Balzgeschichten

3. Sexy Töne für gesunden Nachwuchs

Die Beatles, Robbie Williams oder Justin Biber haben es bewiesen: Männlicher Gesang kann Frauen durchaus in Ekstase versetzen.

Aber sich neben dem Herz auch noch die Eierstöcke der Damen gefügig zu machen, das hat nicht einmal Elvis geschafft – und dem King wurde ja bekanntermaßen nachgesagt, er habe puren Sex in der Stimme gehabt. Nun hat ein deutsches Forscherteam unlängst herausgefunden, dass männliche Kanarienvögel dieses Kunststück beherrschen. Die gelb gefiederten Piepmätze können nämlich ihre Weibchen allein durch die Qualität ihres Gesanges dazu bringen, größere Eier zu legen. Oder, um es anders zu formulieren: Je schöner das Männchen singt, desto größer fallen später die Eier der umworbenen Dame aus. Wissenschaftler des Max-Planck-Instituts für Ornithologie in Seewiesen haben nämlich vor einiger Zeit herausgefunden, dass Kanarienvogelweibchen, wenn sie den Gesang von Männchen vernehmen, in dem viele sogenannte „sexy syllables“ (sexy Silben) enthalten sind, deutlich größere Eier legen, als bei Männchen, in deren Gesang nur wenige solcherlei erotisierende Töne vorkommen.
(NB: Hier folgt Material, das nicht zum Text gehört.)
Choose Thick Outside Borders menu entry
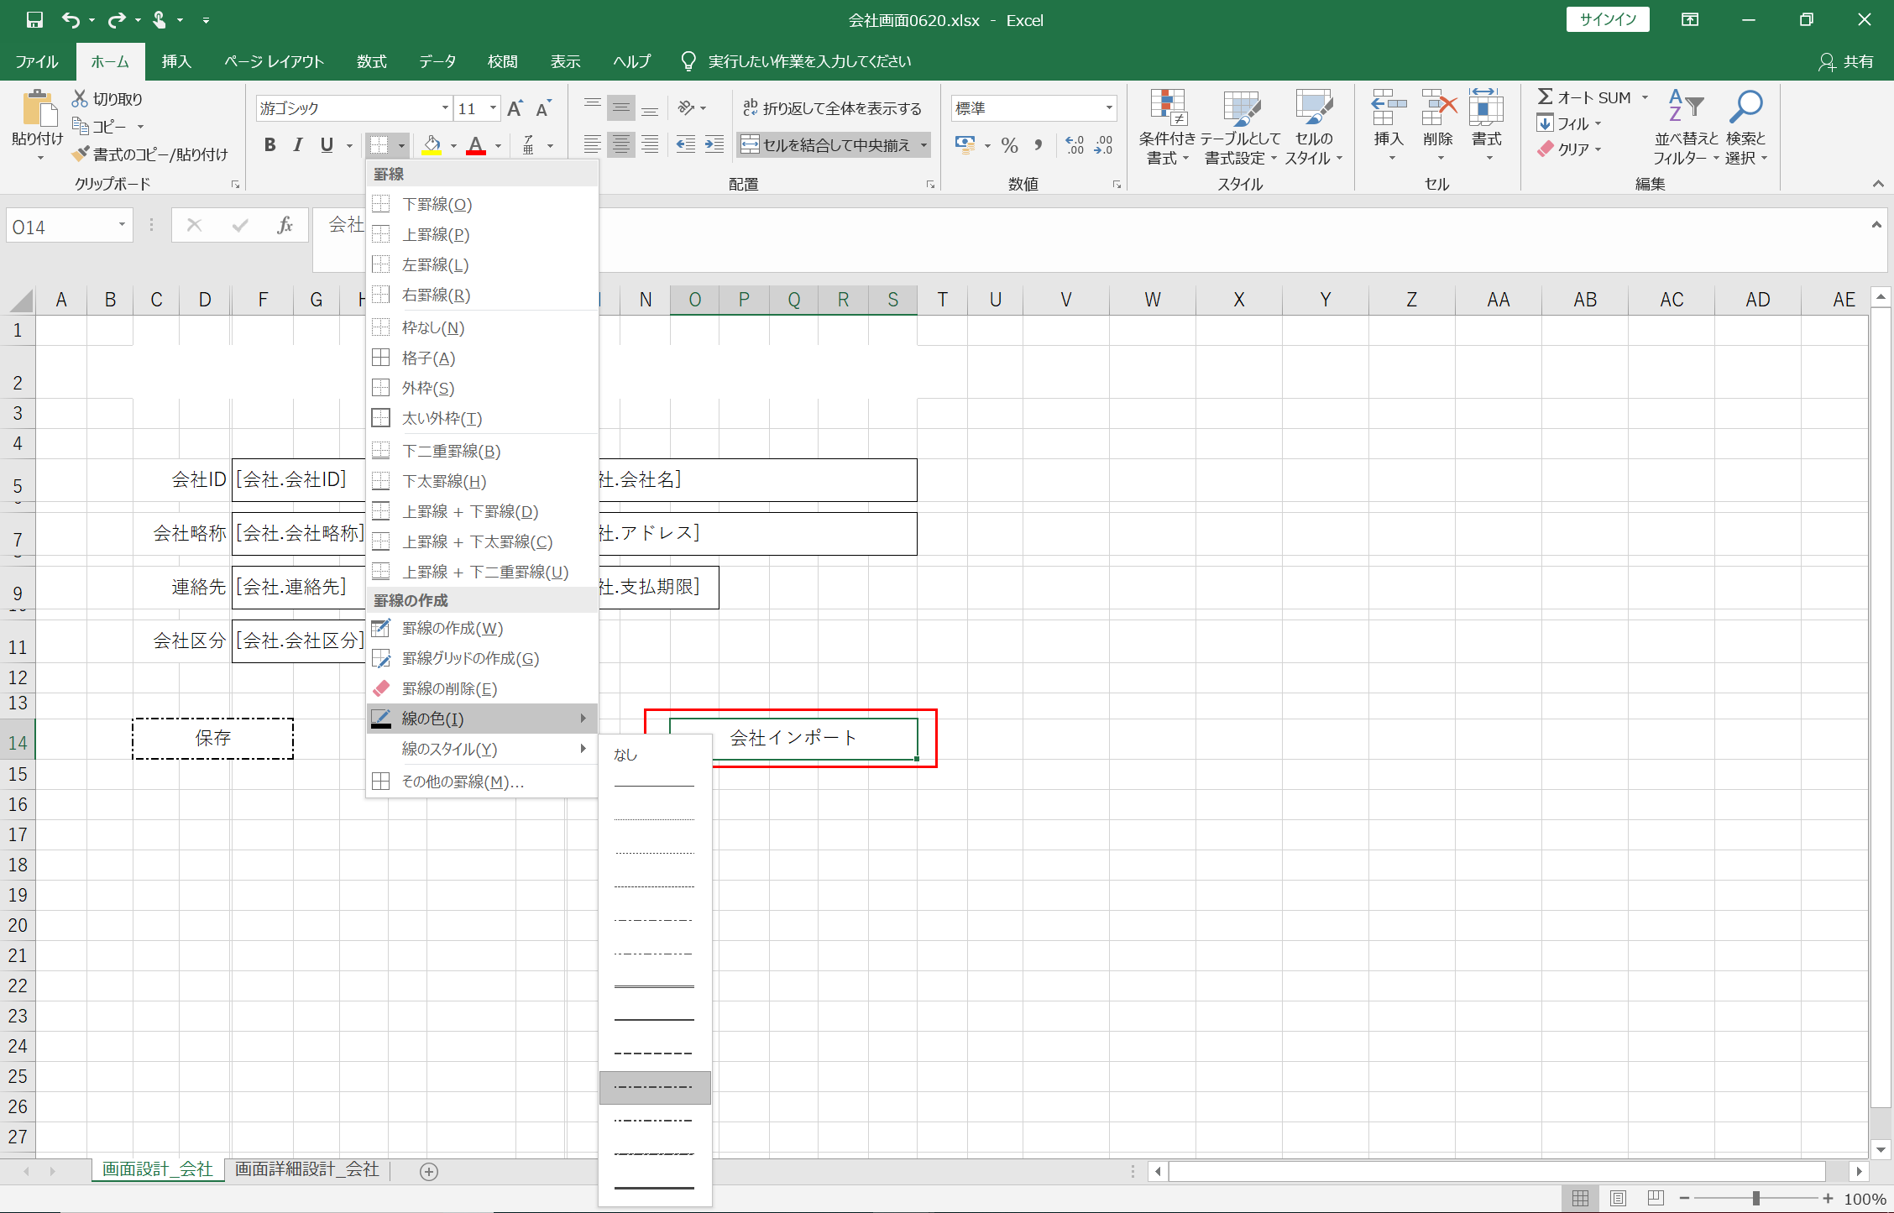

Bei den „sexy Silben“ handelt es sich nach Ansicht der Wissenschaftler um äußerst komplexe Klangfolgen, die deshalb für die Männchen ziemlich schwierig und auch sehr anstrengend zu singen sind. Ein bisschen ist das durchaus mit einem „hohen C“ bei uns Menschen zu vergleichen. Diesen Spitzenton kann ja selbst ein Weltklassetenor nicht am laufenden Band singen. Das Kalkül der Vogeldamen in Sachen Eiergröße ist dabei recht einfach: Je mehr sexy Silben ein möglicher Partner in seinem Gesang vorzuweisen hat, desto kräftiger und gesünder ist er – und desto wahrscheinlicher ist es, dass er dank guter genetischer Ausstattung auch einen ebensolchen Nachwuchs zeugen kann. Und bei der Aussicht auf derart prächtige Kinder lohnt es sich, als zukünftige Mutter durchaus tief in die eigene Körperressourcenkiste zu greifen und in die Eigröße zu investieren: Größere Eier enthalten nämlich auch deutlich mehr Nährstoffe, die dann dafür sorgen, dass das so geförderte Küken bereits im Ei kräftiger wird. Und damit nach dem Schlüpfen bessere Überlebenschancen hat.